Court case wages war over $10 worth of marijuana

An Ontario Superior Court judge has quashed the conviction of a man stopped outside a strip club in Guelph with $10 worth of marijuana in his car, because of a serious Charter violation by police.


Justice Casey Hill excluded the seizure of just over one gram of marijuana, set aside a conviction for simple possession and a $100 fine, and entered an acquittal for Brandon Richards in the latest chapter of a legal proceeding that began with a traffic stop more than 20 months ago.

While the federal Crown was ultimately unsuccessful in its prosecution for possession of cannabis, the province also brought its own application under the Civil Remedies Act. It ultimately managed to keep nearly  all of the $25,000 in cash found in Richards’ car,  based on the gram of marijuana in the vehicle.

 “This has been Kafkaesque,” says Toronto defence lawyer Benjamin Goldman, who acted for Richards in his criminal case. “The line between what was done [possession of one gram of marijuana] and the seizure of the money — that is what is galling,” says Goldman, in reference to two levels of government taking part in court actions against his client.

The defence lawyer questions why the federal Crown took a case to trial involving $10 worth of marijuana. “It was divorced from law, policy, and logic,” states Goldman.

Guelph lawyer David Doney was the federal agent who prosecuted the case.
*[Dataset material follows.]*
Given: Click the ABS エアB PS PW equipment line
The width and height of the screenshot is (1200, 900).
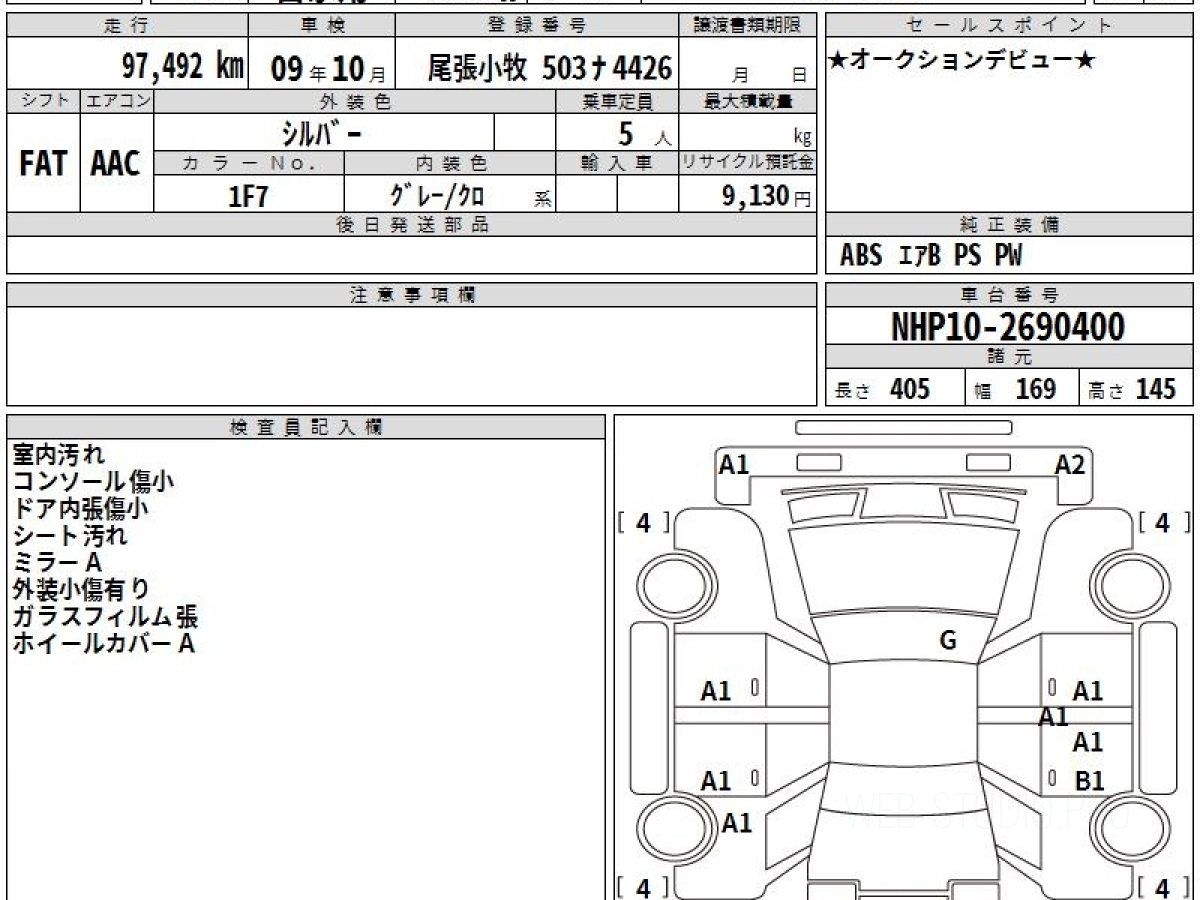Looking at the screenshot, I should point(931,256).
He directed questions to Clyde Bond, a former senior federal Crown and currently the lead agent for the Public Prosecution Service of Canada in the Guelph area.

Marijuana possession “is still against the law,” says Bond. “We are advised to enforce the law as it applies to the Controlled Drugs and Substances Act,” Bond explains, adding that there was not a significant expense to the public in this case.

Richards, who is black, was stopped at about 1 a.m. on Oct. 4, 2014 by Constable Trevor Hern after leaving a strip club in a rented vehicle with Quebec licence plates. “The officer observed no abnormal driving as he followed the vehicle,” noted Hill.

The Guelph police officer did not smell alcohol but asked the driver if he had any marijuana. Richards produced an item wrapped in plastic, which was later determined to be a gram of cannabis. The constable searched the vehicle and found the money in the trunk. At trial, provincial court Justice Kathleen McGowan rejected the defence argument that the vehicle stop was not a sobriety check but a “pretext” to search the vehicle. The fact the officer asked incriminating questions without advising Richards first of his right to counsel was a “minimal” Charter breach, ruled McGowan.

Hill, in his decision, disagreed that the violation was minor. The Superior Court judge noted that the Supreme Court issued clear guidelines in Suberu in 2009, about the requirement to notify someone immediately of the right to counsel once they are detained.

“Traffic stops are a routine feature of the uniformed police officer. There should have been no legal uncertainty as to the officer’s obligations. This is hardly a trivial, technical, or inadvertent breach. The officer’s conduct was deliberate and on the evidence, not going ‘quite far enough’ amounted to a serious violation,” wrote Hill.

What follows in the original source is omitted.